WHAT IS REQUIRED:
Update the entries from the line containing "Image resolution: width=522" through the line containing "[x=66, y=110]", inclusive, by replacing "blue" with "orange" and keeping everything else unchanged. Leave the pictures out of the answer.

DATA SECTION:
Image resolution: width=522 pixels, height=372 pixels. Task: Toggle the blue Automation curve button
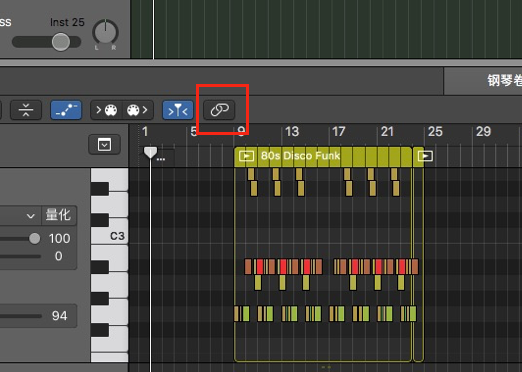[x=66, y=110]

==

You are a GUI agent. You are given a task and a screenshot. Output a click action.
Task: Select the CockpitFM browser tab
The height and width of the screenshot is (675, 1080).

RESULT FOR THIS TASK:
Image resolution: width=522 pixels, height=372 pixels. Task: Toggle the orange Automation curve button
[x=66, y=110]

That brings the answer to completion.